Antibiotics, like penicillin, fight infections due to bacteria that can cause some serious illnesses. But these medicines can cause side effects like skin rashes, diarrhea, or yeast infections. If your symptoms are from a virus and not from bacteria, you won’t get better with an antibiotic, and you could still get these bad side effects.

Antibiotics also make bacteria more resistant to them. This can make future infections harder to treat. This means that antibiotics might not work when you really need them. Because of this, it is important that you only use an antibiotic when it is necessary to treat your illness.

How can you help? Carefully follow your doctor’s instructions. He or she will tell you if you should or should not take antibiotics.

When you have a cough, sore throat, or other illness, your doctor will help you select the best possible treatments. If an antibiotic would do more harm than good, your doctor will explain this to you, and may offer other treatments that are better for you.

Your health is very important to us. As your doctors, we promise to treat your illness in the best way possible. We are also dedicated to avoid prescribing antibiotics when they are likely to do more harm than good.

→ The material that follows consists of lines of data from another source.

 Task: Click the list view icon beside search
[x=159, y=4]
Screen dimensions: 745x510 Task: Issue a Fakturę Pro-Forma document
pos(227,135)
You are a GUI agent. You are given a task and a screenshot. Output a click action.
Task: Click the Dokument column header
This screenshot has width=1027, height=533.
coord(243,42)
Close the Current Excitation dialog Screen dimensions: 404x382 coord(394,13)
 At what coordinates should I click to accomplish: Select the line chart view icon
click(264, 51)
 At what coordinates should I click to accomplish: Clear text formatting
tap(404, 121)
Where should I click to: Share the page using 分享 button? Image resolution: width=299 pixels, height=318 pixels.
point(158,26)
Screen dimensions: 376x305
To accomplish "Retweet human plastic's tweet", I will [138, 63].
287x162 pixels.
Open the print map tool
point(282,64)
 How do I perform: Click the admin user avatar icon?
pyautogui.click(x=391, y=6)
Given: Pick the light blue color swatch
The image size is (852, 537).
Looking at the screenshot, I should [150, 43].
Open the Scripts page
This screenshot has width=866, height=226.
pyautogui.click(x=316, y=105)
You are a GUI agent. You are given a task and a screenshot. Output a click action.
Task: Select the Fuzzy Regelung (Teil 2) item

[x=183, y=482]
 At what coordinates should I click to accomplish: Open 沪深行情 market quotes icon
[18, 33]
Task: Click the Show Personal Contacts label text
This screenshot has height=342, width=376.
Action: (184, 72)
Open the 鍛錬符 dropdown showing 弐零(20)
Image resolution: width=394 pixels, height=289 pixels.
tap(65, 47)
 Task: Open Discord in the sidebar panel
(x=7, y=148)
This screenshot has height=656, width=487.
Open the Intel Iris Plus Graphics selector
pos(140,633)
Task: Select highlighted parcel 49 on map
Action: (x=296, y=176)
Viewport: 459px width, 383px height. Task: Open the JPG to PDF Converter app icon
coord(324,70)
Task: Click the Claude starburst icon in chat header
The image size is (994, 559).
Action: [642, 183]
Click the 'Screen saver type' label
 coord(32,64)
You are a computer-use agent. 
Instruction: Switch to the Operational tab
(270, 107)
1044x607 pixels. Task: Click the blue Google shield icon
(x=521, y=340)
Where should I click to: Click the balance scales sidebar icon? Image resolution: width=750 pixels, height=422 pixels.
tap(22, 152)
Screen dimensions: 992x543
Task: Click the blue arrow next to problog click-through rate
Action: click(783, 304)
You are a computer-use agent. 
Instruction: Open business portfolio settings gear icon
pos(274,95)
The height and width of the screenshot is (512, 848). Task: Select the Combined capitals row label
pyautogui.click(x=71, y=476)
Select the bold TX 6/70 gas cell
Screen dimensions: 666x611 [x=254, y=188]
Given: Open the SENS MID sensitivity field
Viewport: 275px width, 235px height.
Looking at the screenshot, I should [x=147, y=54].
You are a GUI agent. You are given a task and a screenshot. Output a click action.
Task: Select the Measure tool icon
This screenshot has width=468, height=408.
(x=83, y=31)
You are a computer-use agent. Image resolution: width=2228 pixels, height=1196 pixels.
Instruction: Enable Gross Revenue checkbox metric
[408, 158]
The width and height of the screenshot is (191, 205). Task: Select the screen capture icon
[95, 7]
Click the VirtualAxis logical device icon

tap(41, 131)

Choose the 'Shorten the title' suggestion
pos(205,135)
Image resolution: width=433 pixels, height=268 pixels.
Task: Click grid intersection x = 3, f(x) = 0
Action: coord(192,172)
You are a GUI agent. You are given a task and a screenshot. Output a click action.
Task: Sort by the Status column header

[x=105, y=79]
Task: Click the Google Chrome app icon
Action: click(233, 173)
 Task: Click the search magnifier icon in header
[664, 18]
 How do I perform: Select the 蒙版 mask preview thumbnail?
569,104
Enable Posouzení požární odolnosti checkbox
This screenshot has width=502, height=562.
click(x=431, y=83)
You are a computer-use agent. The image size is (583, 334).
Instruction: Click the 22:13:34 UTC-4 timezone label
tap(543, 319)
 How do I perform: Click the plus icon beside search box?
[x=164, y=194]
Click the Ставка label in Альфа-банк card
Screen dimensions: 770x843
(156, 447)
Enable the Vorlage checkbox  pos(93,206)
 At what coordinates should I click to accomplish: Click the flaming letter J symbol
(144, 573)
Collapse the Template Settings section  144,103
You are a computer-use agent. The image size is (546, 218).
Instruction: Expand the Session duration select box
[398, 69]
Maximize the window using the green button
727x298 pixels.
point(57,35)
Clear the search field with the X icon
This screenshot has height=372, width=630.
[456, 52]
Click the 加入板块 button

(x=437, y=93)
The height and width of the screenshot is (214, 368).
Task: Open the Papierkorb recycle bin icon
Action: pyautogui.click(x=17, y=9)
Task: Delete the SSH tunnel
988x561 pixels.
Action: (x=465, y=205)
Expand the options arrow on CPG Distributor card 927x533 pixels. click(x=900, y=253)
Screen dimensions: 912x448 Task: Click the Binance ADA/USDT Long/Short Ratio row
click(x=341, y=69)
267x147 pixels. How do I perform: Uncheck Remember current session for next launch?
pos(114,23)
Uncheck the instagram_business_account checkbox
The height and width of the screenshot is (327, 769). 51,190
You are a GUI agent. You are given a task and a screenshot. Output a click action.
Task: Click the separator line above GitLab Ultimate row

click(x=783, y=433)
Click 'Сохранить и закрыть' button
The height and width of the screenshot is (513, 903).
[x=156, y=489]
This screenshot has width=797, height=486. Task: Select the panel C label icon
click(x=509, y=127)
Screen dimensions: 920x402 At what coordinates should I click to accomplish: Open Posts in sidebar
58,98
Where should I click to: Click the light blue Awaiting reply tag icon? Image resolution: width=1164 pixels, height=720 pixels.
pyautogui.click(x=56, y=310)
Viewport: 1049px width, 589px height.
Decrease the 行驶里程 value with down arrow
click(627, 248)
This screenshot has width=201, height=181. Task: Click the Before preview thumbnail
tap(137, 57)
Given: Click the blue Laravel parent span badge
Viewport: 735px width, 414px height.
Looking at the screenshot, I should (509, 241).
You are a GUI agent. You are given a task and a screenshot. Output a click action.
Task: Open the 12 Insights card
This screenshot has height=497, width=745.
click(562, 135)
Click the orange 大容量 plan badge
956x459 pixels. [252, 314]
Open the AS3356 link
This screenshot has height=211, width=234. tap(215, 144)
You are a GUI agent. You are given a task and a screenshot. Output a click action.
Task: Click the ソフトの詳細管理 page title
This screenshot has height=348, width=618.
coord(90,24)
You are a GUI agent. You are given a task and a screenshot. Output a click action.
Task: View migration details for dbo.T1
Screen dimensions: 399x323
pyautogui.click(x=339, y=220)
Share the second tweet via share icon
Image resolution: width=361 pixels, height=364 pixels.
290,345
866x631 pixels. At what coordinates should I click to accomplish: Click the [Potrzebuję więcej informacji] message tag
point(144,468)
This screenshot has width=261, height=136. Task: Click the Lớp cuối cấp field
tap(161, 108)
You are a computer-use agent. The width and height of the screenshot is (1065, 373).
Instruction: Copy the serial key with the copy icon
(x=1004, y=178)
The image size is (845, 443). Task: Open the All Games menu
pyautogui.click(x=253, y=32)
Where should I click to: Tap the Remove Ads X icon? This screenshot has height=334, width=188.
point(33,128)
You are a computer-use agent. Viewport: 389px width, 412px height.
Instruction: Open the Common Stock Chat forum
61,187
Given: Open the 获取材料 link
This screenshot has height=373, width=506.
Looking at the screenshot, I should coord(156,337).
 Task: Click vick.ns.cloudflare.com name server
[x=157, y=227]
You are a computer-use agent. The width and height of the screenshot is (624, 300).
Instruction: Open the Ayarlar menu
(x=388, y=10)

If you have any questions, please feel free to ask your doctor, nurse, or pharmacist.

Analysis was based on a 1-year extract from the clinic electronic health record system. We calculated the relative frequency of patients receiving antibiotic prescriptions for antibiotic-inappropriate ARI diagnoses (Table 1).7 To control for temporal trends in antibiotic prescribing and provider fixed effects, we fit a logistic mixed effects model that predicted inappropriate antibiotic prescribing as a function of study arm and an indicator for baseline vs intervention period (a difference-in-differences regression), adjusting for age, sex, and insurance status. We also calculated 95% CIs around these estimates. When random assignment is used, variance in group assignment is completely determined by chance, and any difference in groups on covariates is by design, type I error. Therefore, removal of variance in the dependent variable associated with covariates is appropriate with random assignment because it removes only random variance and nothing substantive.22 The range of values in each CI bracketing these rates was determined through a bootstrapping procedure in R that allows for estimation of the sampling distribution of the adjusted rates.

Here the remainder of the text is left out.